Por su parte, el matrimonio constituyó una piedra angular en la promoción de la élite rural y en su consolidación definitiva, ya en el siglo XVIII. Los enlaces, preferentemente homogámicos e hipergámicos, y, en el caso de familias de pasado converso, deliberadamente endogámicos, se traducían en la unión de dos o más familias y en la concentración de sus respectivos patrimonios. Igualmente sirvieron para hilvanar sólidas redes clientelares y de poder en el ámbito local, pero también fuera de él, ya que no fueron pocas las familias que, como los Cuenca Mora o los Ramírez Rico de Rueda, orientaron sus preferencias matrimoniales hacia otros reinos, donde emparentaron con preclaros linajes del patriciado urbano antequerano, sevillano o granadino, por citar sólo algunos ejemplos.

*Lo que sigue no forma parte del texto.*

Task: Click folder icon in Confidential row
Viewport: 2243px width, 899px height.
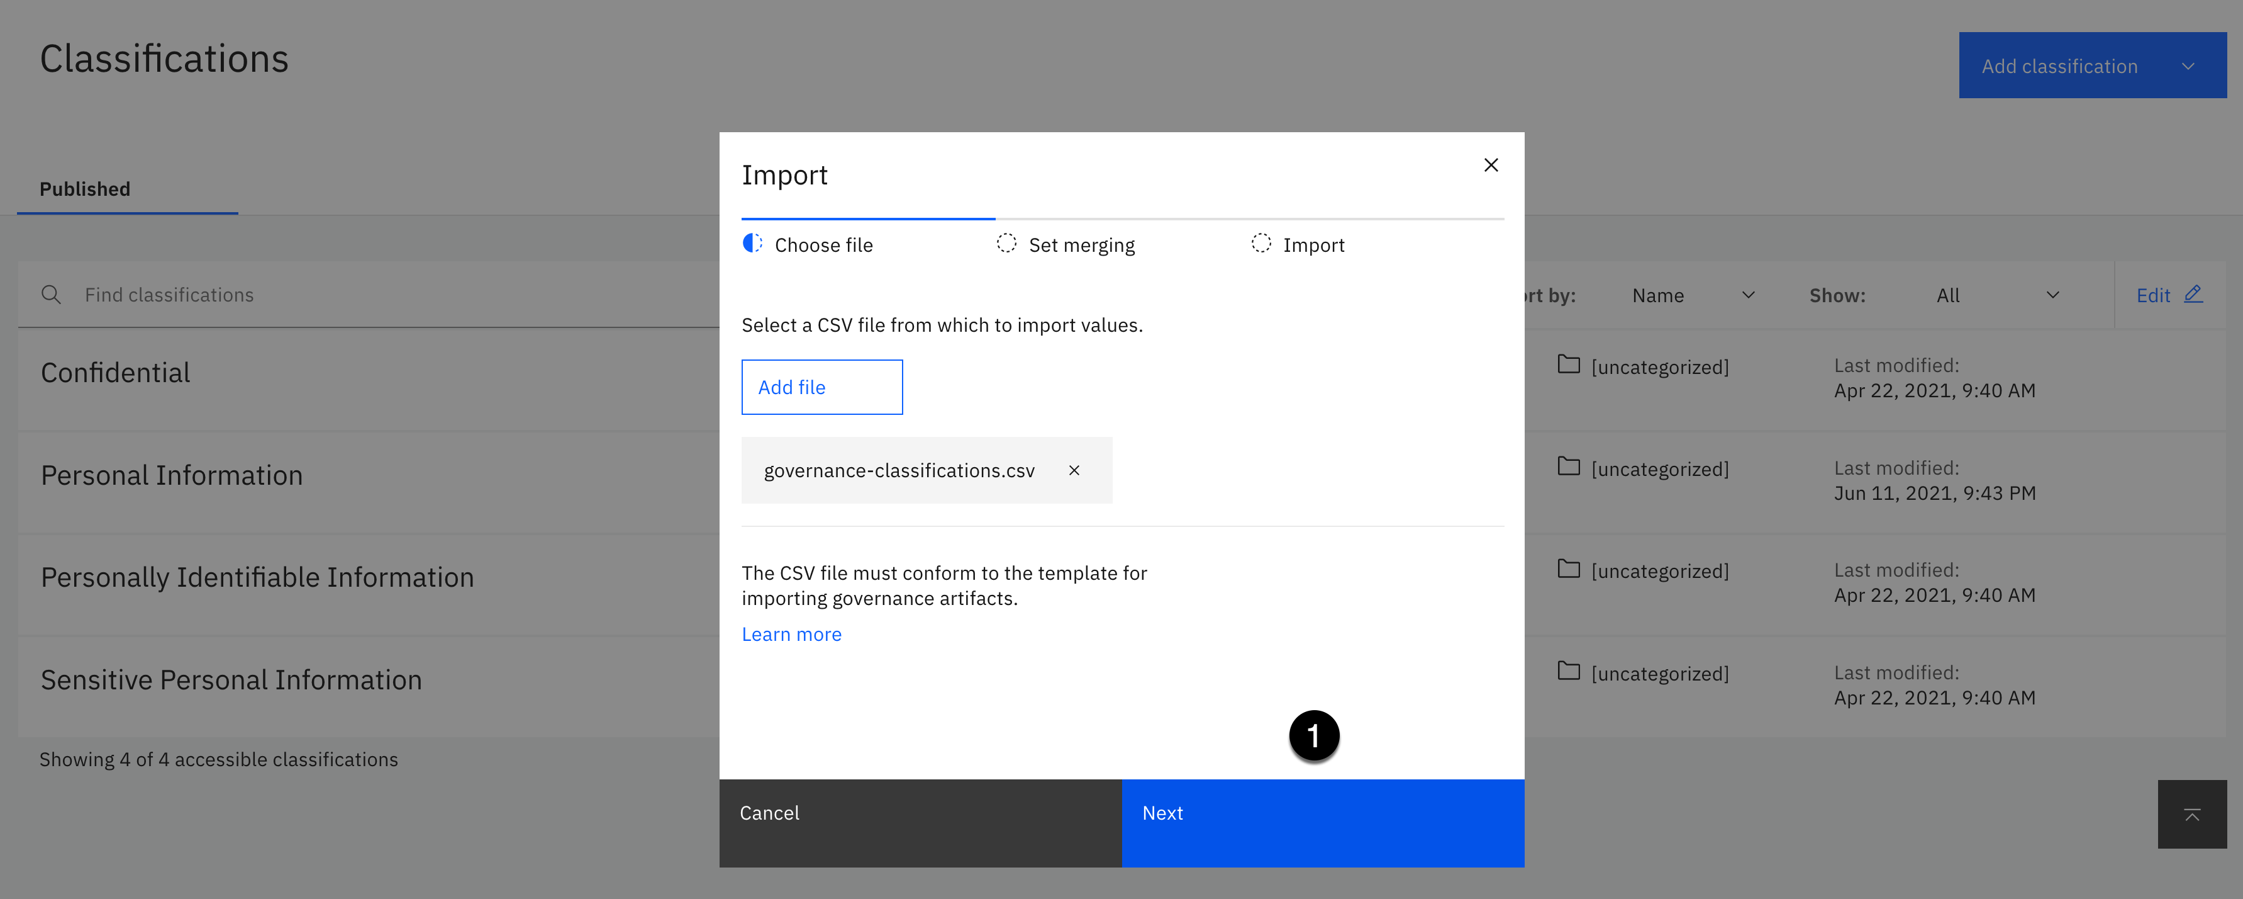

Es el Setecientos el momento de eclosión de la élite rural de la ciudad. Con una presencia consolidada en órdenes militares y afianzada ya en lo político y económico, se lanzó a la conquista de títulos nobiliarios propios, llegando a albergar Lucena hasta nueve, entre marquesados, condados y baronías. Pero si la población resulta paradigmática por el peso específico que tuvo en su oligarquía el elemento judeoconverso y por el papel que jugó el servicio a los marqueses en esas carreras ascendentes, no lo es menos por el poder de este grupo intermedio, altamente ennoblecido en las postrimerías del Antiguo Régimen, y que fue capaz de contestar abiertamente la autoridad señorial en el largo pleito que terminó con la reversión de la jurisdicción de la ciudad a la Corona.